Survey subjects reported that mushroom trips were some of the most psychological powerful and magical experiences of their lives.

And, there’s my own article on this subject, here at Mysterious Universe. The article is titled: “Simulated Alien Abductions: the CIA, a Hot Hooker, and Secret Experiments.” As I say: “There’s a distinct possibility (maybe, even, a probability) that this all relates to a very weird and highly controversial affair that went down in Brazil way back in the 1950s. Antonio Villas Boas was a Brazilian man who claimed, in late 1957, to have had wild sex with an equally wild babe from the stars, after having been kidnapped and taken on-board a UFO. An early alien abduction? Yep. Or maybe not. In the late-1970s, UFO researcher Rich Reynolds had contact with a man named Bosco Nedelcovic, who had links to the world of intelligence, who spent time working in South America, and who claimed that the Villas Boas affair was not what it appeared to be. He told Rich that, in reality, Villas Boas was the unwitting player in a new and bizarre experiment. According to Nedelcovic, the UFO that Villas Boas saw over his family’s property was really a helicopter. Not only that, Villas Boas was supposedly hit by some kind of mind-altering aerosol spray that quickly placed him into an altered state, after the pilot of the helicopter flew right over him and at a low level. As for the girl from the stars, she was said to have really been a hooker, a girl hired to take Villas Boas on the closest encounter of all. But, it was all a ruse: a mind-bending event designed to fabricate a UFO incident.”
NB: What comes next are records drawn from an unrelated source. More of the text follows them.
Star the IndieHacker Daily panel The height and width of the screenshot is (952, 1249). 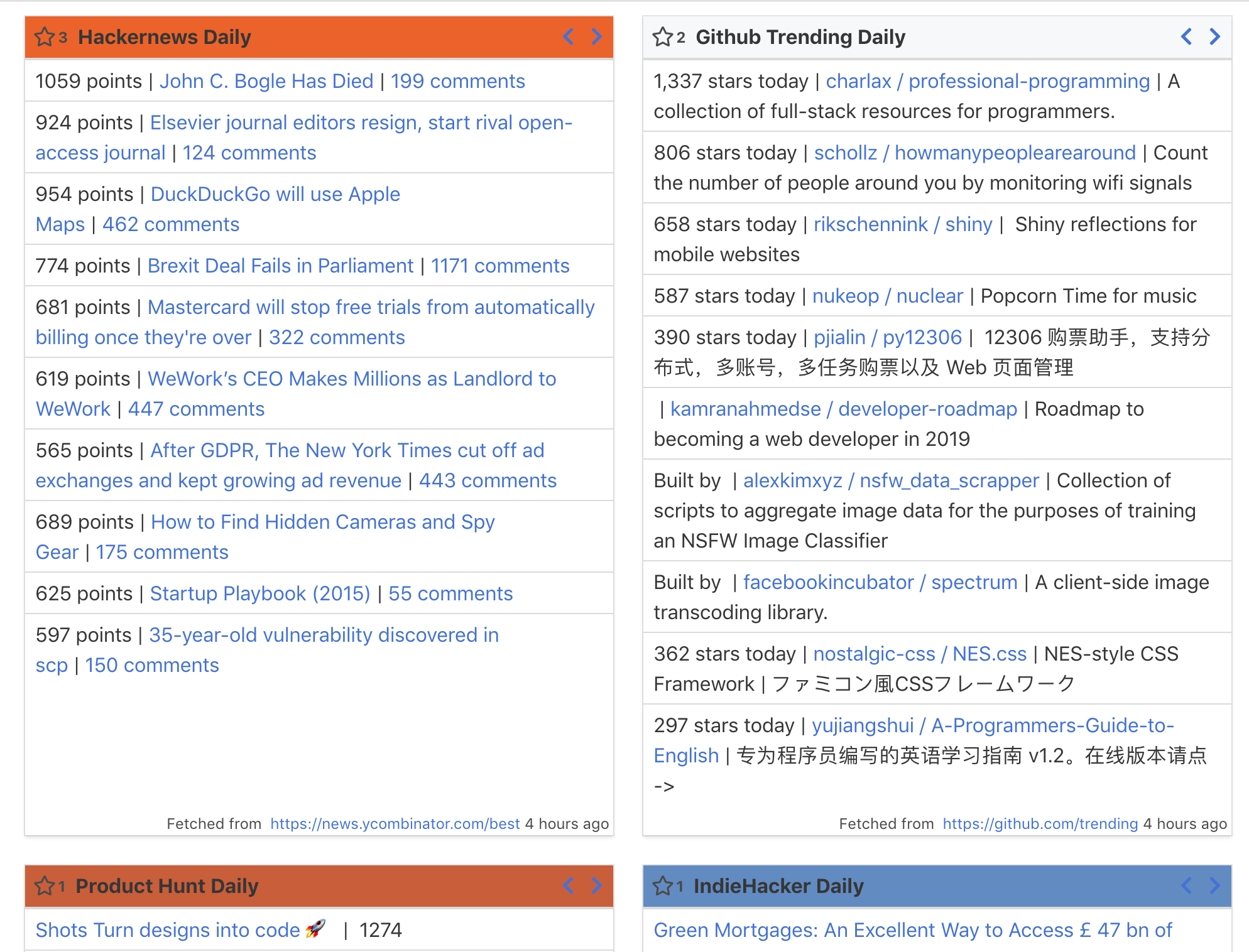662,886

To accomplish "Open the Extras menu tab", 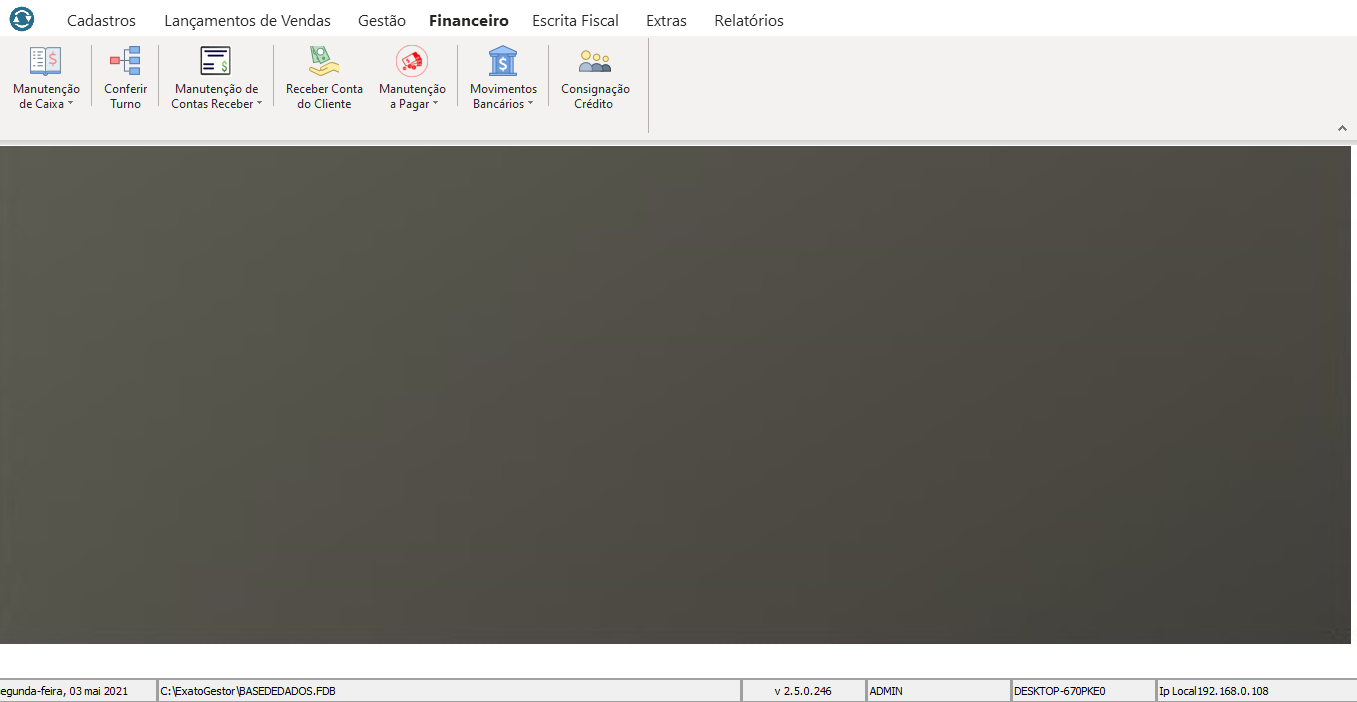I will coord(666,21).
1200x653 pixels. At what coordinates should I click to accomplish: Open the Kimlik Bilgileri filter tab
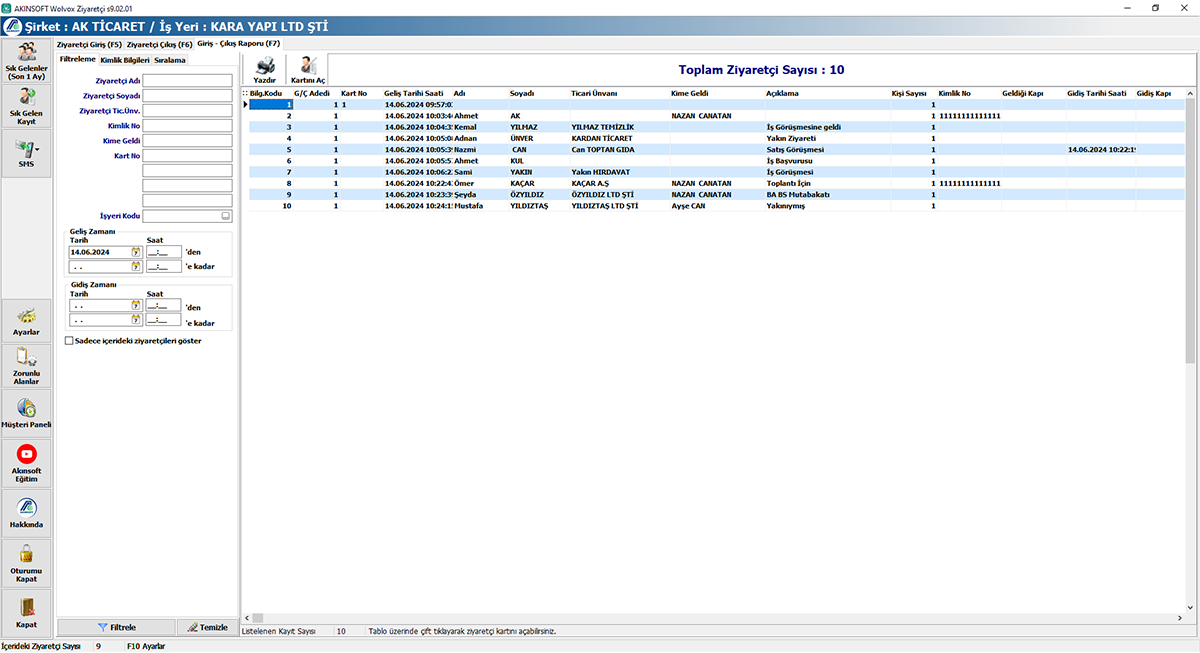point(124,60)
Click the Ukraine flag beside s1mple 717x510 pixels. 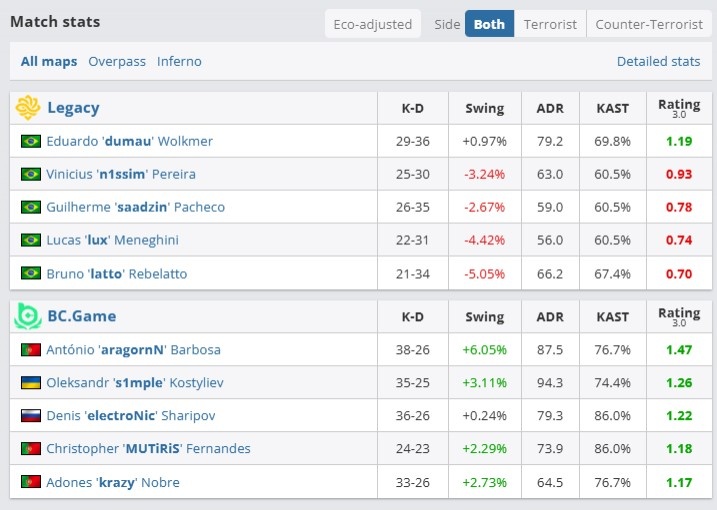[x=31, y=383]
All of this brings me to another famous alien abduction case: the October 11, 1973 alien abduction of Charles Hickson and Calvin Parker at Pascagoula, Mississippi. The case has become a classic in UFO research circles. It’s a little-known fact, though, that just a few miles from where Parker and Hickson were taken is a stretch of land called Horn Island. It looks pleasant and inviting, which it is. But, that wasn’t always the case. When the Second World War was still raging, Horn Island was home to top secret research in the fields of chemical- and biological-warfare. Less than a decade later, the U.S. Army’s Chemical Corps used the island for its early research into hypnosis, mind-control, and psychedelics – in essence, to see how the human mind could be altered, and radically so, too.

The history books state that all such work on Horn Island was halted in the 1960s – amid rumors that some of the locals ended up in altered states of mind after being accidentally hit by powerful aerosol-based hallucinogenic substances carried by the wind. But try asking the locals about when things really ended and you’ll get a very different response. There are tales of the Army secretly employing the use of BZ in the area, in the early 1970s. And what might BZ be? Known as “Buzz,” it’s a powerful, mind-mixer, the official title of which is 3-quinuclidinyl benzilate. Graphic hallucinations are typical. As are states of unreality. Cognitive dysfunction soon sets in. As does incapacitation. H.P. Albarelli, Jr., in his 2009 book, A Terrible Mistake (on the controversial death of a bacteriologist named Frank Olson, who was an expert in the field of mind-altering drugs, including LSD) states the following: “In Mississippi, Olson made one visit, along with several other researchers, including Dr. Gerald Yonetz, to Horn Island, ten miles off the small town of Pascagoula, Mississippi.”

The city of Pascagoula, Buzz, alien abductions, Frank Olson at Pascagoula, and more all make for a heady brew, indeed.